◆ **ENTRIES PROVIDED**:
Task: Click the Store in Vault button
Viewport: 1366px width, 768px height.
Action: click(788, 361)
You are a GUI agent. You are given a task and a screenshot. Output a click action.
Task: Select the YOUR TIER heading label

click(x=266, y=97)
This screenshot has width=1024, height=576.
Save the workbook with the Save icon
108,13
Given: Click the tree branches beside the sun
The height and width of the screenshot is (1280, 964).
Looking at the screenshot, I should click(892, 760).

---

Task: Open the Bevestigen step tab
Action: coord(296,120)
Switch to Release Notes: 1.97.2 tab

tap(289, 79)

◆ **REQUIREMENT**:
From the records above, extract exactly and only the lines that begin at the line with "You are a GUI" and stop after the line with "Given: Click the tree branches beside the sun".

◆ **TASK RESULT**:
You are a GUI agent. You are given a task and a screenshot. Output a click action.
Task: Select the YOUR TIER heading label

click(x=266, y=97)
This screenshot has width=1024, height=576.
Save the workbook with the Save icon
108,13
Given: Click the tree branches beside the sun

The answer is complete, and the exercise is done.